Text provided -
Picture, if you will, gallon milk or water jugs, spray painted red and hanging on the front fence of the San Augustin Ranch LLC. We could start small, representing the number of gallons of water that would be removed from our common aquifer every second. Let’s see, 17.5 billion gallons every year divided by 31,556,926 seconds in a year equals 554.5 gallon jugs. It’s do-able! What a photo-op to make our point! By the way, if it ever gets that far, the pipe to carry that much water from the plains, over the hill west of Magdalena, then down Rt. 60 to the Rio Grande, at a rate of 36 inches per second, would have to be 5.6 feet in diameter.
As you watch the oil spewing up from the Gulf floor, it is the same amount per day of water that would be ripped from our aquifer in 6 ½ minutes! And all for what? So that the housing developments in Albuquerque and Santa Fe might expand unabated? So that the well-off might continue to fill their swimming pools in these same areas? Go ahead, use Google Earth to scope out the luxurious backyard pools in that region. Don’t be shy; this is the same technique that’s being used now in Greece to spot and slap “luxury taxes” on those same pools: just another austerity measure being used on a country that couldn’t keep its corporate borrowing under control (sound familiar?).

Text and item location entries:
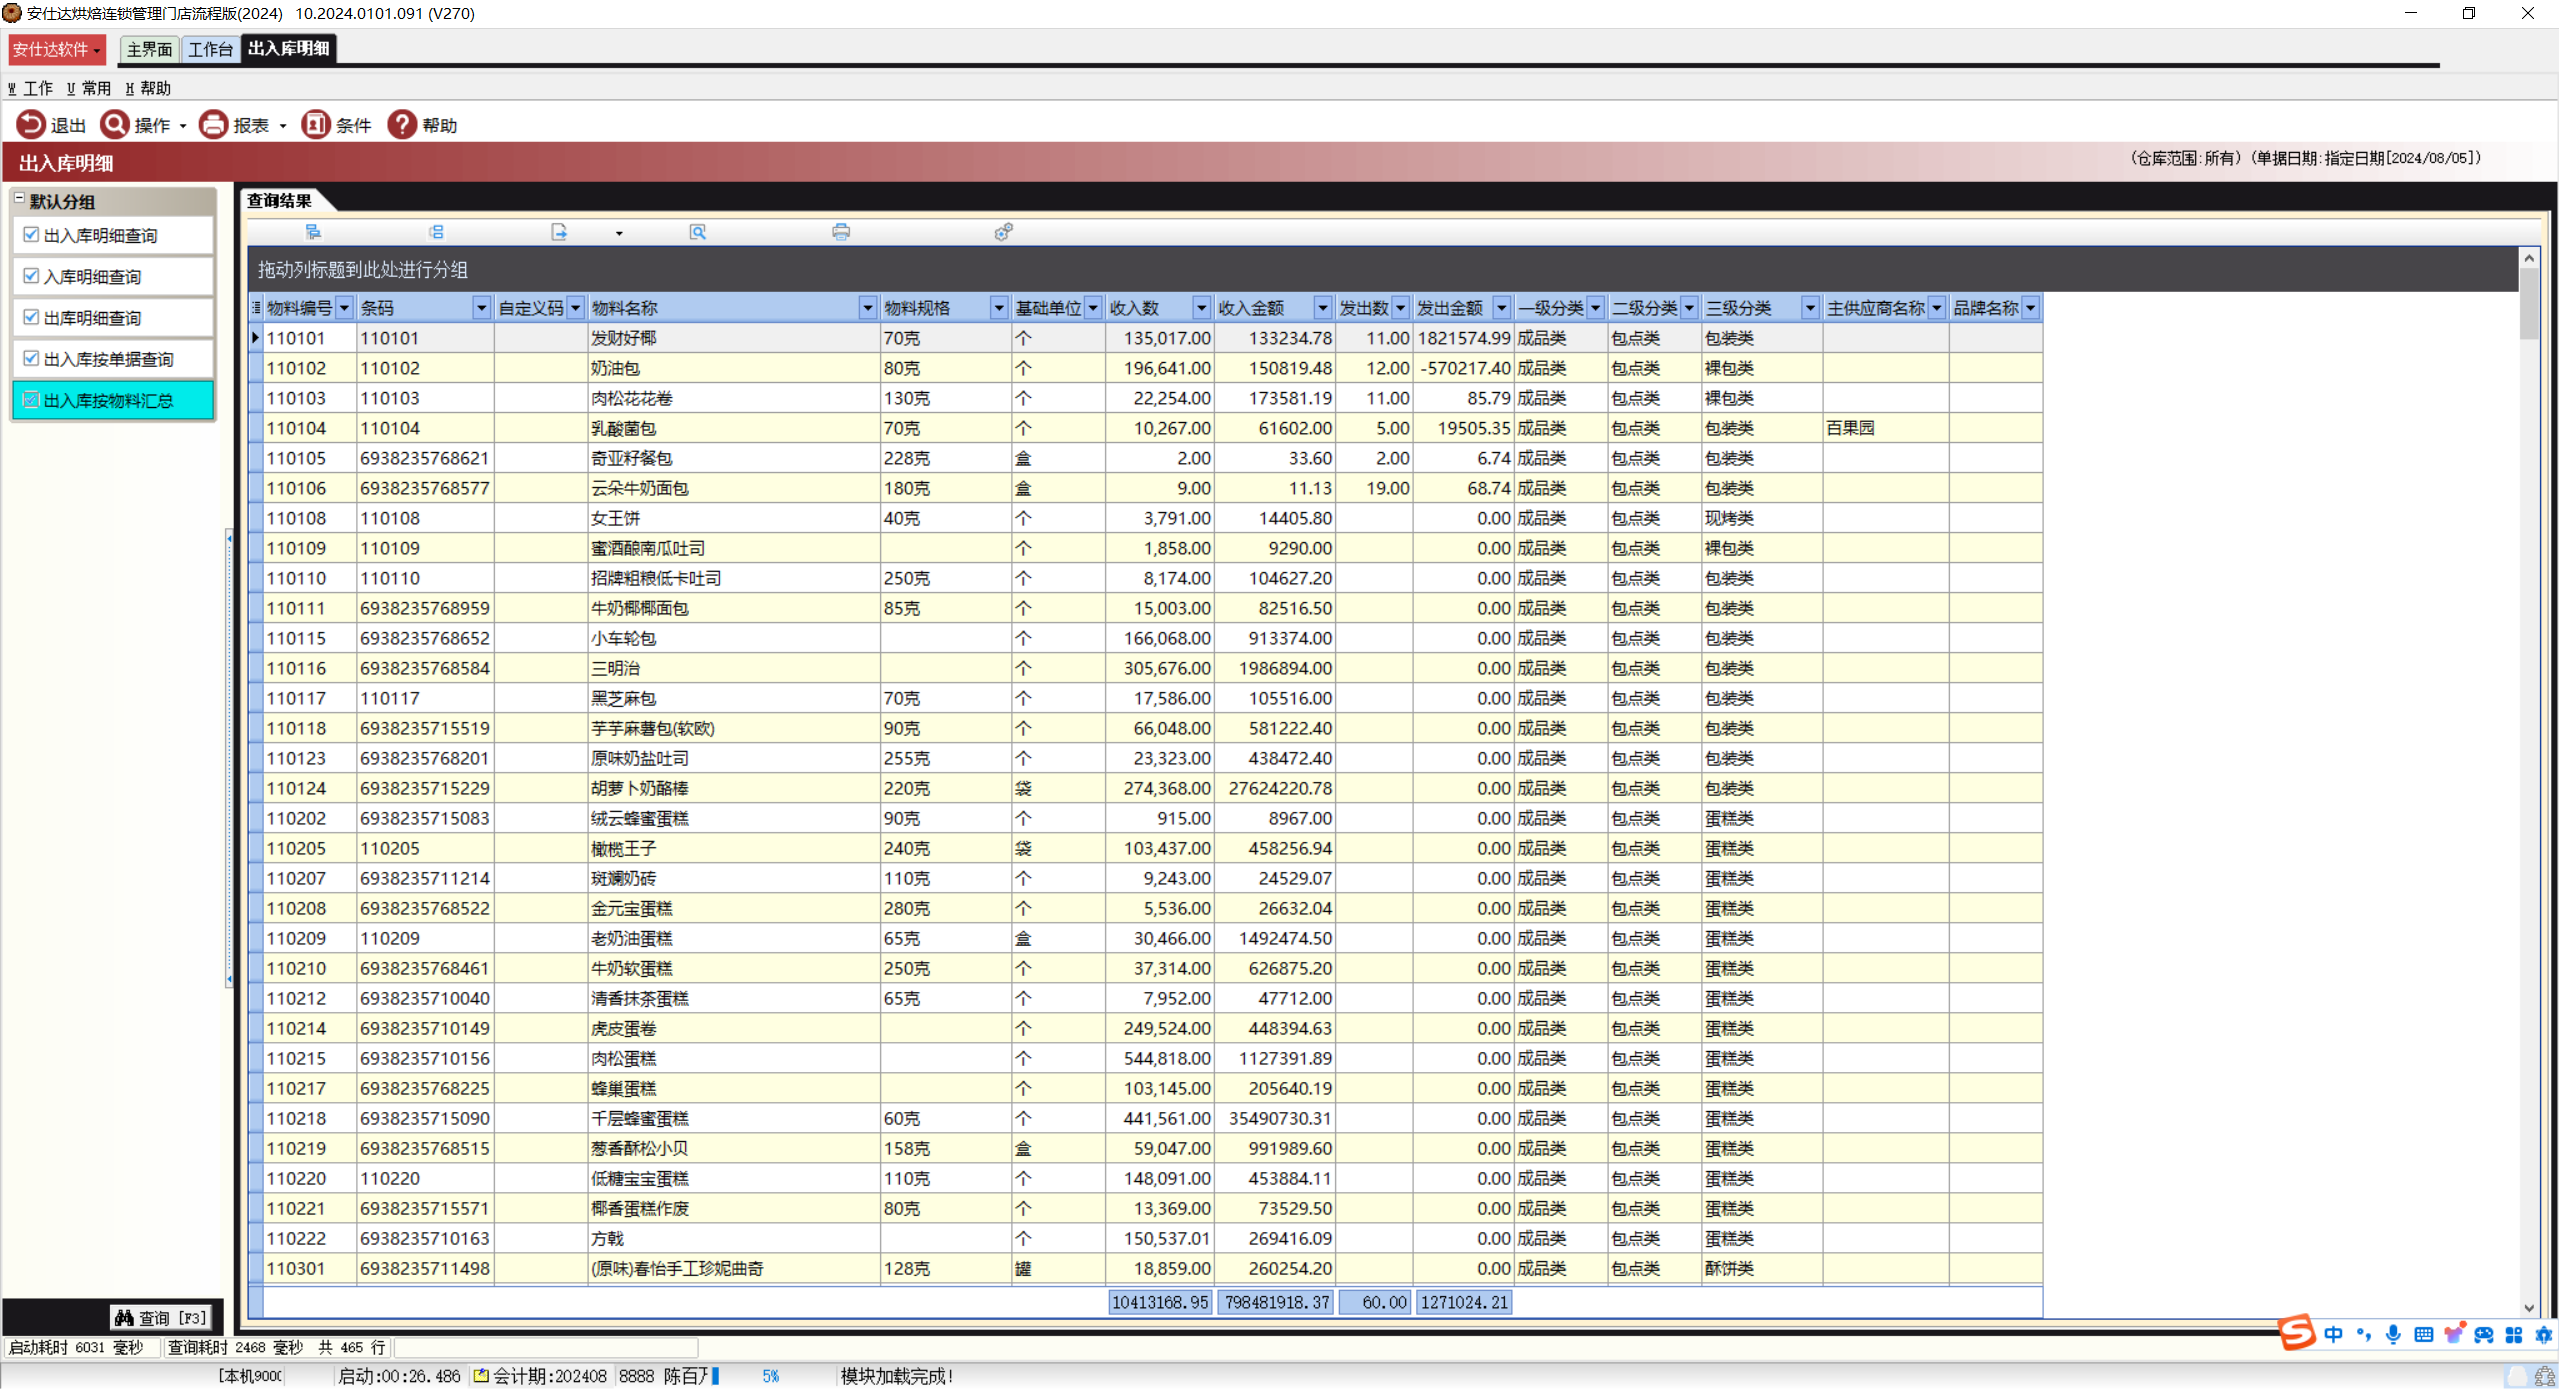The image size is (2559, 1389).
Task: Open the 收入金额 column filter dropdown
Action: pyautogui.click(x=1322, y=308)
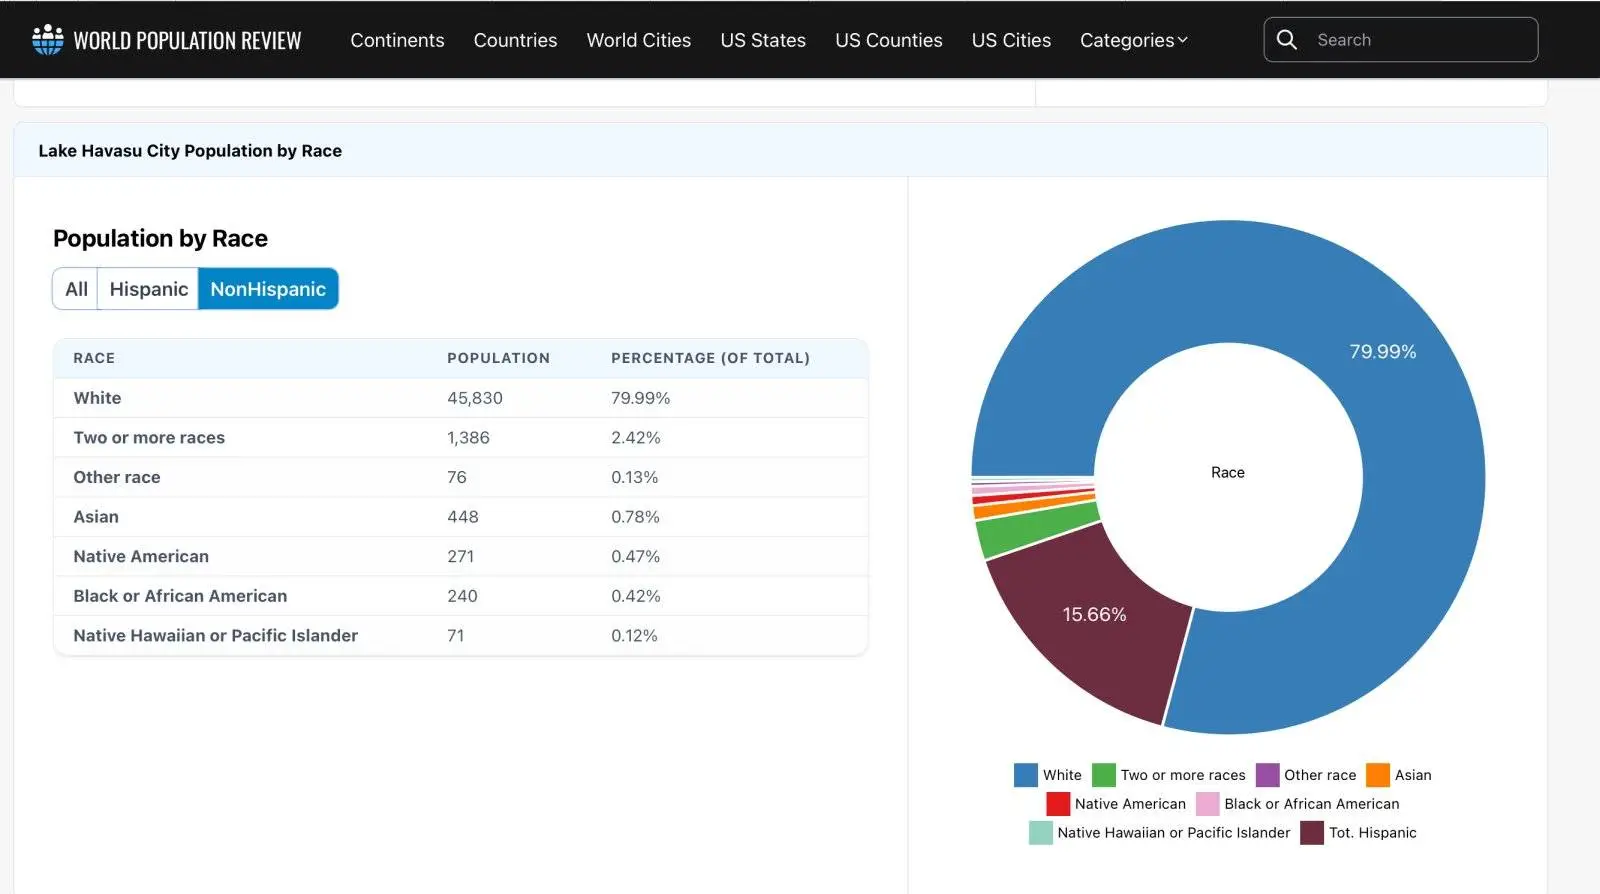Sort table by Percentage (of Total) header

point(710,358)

Jobs -
[a] Could you write out everything in the aquifer piece from "Picture, if you" down to "feet in diameter."?
[b] Could you put every line of the entries into a Markdown table with the columns Row and Entry line, skipping blank lines and leaving the pictures out?
The entries have no connection to the aquifer piece.

Expected results -
[a]
Picture, if you will, gallon milk or water jugs, spray painted red and hanging on the front fence of the San Augustin Ranch LLC. We could start small, representing the number of gallons of water that would be removed from our common aquifer every second. Let’s see, 17.5 billion gallons every year divided by 31,556,926 seconds in a year equals 554.5 gallon jugs. It’s do-able! What a photo-op to make our point! By the way, if it ever gets that far, the pipe to carry that much water from the plains, over the hill west of Magdalena, then down Rt. 60 to the Rio Grande, at a rate of 36 inches per second, would have to be 5.6 feet in diameter.

[b]
| Row | Entry line |
|---|---|
| 1 | The image size is (2559, 1389). |
| 2 | Task: Open the 收入金额 column filter dropdown |
| 3 | Action: pyautogui.click(x=1322, y=308) |
| 4 | Sort table by Percentage (of Total) header |
| 5 | point(710,358) |